All I could think of, as well, were the things I have missed out on by being childless. The list is so long: the pregnancy, the delivery, the first word, the first step, the first day of school, the graduations, the first job, the first love, the first date, the wedding, the grandchildren….The list goes on. By being childless, I have felt left out when mothers I knew shared their stories about their kids: the birth experiences, the joys, the triumphs, the sorrows.
I have a brother, she suddenly changed the topic just as her mother reappeared.
I have six brothers and sisters, I proudly stated. Her mother gasped.
I don’t believe you! The child said.
It’s true.
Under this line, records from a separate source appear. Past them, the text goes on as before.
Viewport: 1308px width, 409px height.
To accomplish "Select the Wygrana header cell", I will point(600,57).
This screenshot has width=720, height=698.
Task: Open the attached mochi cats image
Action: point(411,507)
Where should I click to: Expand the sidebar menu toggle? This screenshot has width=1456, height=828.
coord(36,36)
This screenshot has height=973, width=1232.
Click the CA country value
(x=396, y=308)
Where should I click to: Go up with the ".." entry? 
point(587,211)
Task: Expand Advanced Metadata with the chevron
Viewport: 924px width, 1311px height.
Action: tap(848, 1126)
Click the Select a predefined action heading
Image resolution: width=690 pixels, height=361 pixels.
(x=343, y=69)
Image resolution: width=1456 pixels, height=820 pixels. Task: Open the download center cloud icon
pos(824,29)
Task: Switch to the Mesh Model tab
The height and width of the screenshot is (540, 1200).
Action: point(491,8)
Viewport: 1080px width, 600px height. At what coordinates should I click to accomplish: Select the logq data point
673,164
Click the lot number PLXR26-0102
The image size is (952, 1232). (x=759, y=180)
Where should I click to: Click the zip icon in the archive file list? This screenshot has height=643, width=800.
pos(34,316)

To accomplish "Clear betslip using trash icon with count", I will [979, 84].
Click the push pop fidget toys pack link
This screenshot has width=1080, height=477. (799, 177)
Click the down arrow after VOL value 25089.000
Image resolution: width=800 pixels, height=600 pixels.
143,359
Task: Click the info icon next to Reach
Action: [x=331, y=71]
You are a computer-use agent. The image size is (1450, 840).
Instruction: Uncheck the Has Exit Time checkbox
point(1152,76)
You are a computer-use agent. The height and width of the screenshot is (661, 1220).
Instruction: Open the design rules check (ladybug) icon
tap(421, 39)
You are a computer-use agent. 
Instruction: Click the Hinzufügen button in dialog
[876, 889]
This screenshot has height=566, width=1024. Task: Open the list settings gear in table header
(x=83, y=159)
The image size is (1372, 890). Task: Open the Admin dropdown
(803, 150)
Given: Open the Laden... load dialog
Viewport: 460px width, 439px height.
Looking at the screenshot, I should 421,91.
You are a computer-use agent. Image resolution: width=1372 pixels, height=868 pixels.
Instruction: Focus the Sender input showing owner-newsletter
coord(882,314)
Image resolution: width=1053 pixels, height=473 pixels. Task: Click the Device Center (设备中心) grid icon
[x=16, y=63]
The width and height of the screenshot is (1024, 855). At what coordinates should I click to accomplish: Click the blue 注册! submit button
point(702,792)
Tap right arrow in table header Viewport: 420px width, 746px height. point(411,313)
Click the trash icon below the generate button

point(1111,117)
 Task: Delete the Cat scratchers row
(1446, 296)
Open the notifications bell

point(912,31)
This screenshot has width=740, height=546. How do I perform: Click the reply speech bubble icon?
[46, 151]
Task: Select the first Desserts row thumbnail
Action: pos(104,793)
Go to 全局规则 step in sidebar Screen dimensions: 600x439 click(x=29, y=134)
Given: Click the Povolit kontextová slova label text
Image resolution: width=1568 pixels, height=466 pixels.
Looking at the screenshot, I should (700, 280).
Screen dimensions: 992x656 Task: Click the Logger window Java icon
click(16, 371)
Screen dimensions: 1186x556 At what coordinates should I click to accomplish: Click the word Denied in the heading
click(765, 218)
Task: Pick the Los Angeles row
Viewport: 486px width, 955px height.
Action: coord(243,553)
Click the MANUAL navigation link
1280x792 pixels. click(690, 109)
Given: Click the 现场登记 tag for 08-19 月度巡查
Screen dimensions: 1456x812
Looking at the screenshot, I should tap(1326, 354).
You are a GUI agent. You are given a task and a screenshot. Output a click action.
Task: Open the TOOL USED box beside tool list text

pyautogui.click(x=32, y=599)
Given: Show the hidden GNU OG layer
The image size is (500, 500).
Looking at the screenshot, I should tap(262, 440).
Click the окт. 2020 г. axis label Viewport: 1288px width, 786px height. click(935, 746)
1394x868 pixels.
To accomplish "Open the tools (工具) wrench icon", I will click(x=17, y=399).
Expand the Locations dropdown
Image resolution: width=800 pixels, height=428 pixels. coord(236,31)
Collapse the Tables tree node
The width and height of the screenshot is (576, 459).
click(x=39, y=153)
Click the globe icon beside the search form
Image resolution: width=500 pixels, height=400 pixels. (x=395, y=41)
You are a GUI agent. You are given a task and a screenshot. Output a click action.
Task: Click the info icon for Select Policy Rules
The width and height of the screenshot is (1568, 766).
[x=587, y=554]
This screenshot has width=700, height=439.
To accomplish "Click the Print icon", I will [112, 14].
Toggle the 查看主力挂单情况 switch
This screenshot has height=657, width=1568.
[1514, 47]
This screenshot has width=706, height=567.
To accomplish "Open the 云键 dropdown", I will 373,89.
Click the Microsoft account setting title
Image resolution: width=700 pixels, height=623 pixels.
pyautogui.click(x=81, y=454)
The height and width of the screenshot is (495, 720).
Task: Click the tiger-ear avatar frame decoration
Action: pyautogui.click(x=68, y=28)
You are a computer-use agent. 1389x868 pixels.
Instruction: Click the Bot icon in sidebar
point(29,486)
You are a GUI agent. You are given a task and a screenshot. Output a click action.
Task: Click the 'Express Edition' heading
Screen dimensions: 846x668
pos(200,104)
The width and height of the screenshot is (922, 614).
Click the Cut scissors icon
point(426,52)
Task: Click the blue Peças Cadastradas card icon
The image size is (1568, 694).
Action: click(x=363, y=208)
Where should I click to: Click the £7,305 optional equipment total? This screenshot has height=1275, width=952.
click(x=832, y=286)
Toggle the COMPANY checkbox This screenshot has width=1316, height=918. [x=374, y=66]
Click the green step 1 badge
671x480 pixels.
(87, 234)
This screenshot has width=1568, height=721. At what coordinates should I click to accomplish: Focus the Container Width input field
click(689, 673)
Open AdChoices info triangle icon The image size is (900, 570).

I have six brothers and sisters!
Suddenly, she was elated. Then you DID have kids!
Yes, very true! I affirmed.
I did help raise my siblings since I was the eldest girl and second oldest of the seven. The “little ones” were all in diapers when the last was born, almost taking Mom’s life, so Mom desperately needed help. One toddler was in the process of being potty trained, two babies were one-year-old twins, and one was the newborn. Because we had no disposable diapers in those days, the laundry had to be washed and folded constantly. All the bottles had to be boiled and sterilized between uses. Mom couldn’t breast feed, so we made formula and later added solid food we would mix up. My sister Martha and I would sit the babies side by side in their seats on the sofa and go down the row with the spoonfuls of food and sips from the bottle in succession.
As young mother’s helpers, my sister and I were not perfect. We still argue over who had pinned one of the twins, Christopher, to his diaper. However, I used to wake the babies up at night just to rock them and hold them. Being 10 years old, I didn’t completely understand that these years would my only time mothering babies. I didn’t realize then that the day the youngest called me Mommy would be the only time any child would.
I suppose this experience at Gerbes affirmed the young girl’s faith in God, for she had seen what I had grown to realize: Blessings don’t always follow time lines.
Copyright © August 23, 2017 Barbara Harris Leonhard
In this picture from left to right: Martha, me holding Earle (the youngest), Cynthia (one of the twins), Monty, and Christopher (the other twin). Not pictured is Grant, the oldest. The four youngest, born 5 years after Martha, were the “little ones”. They were my children for a few years.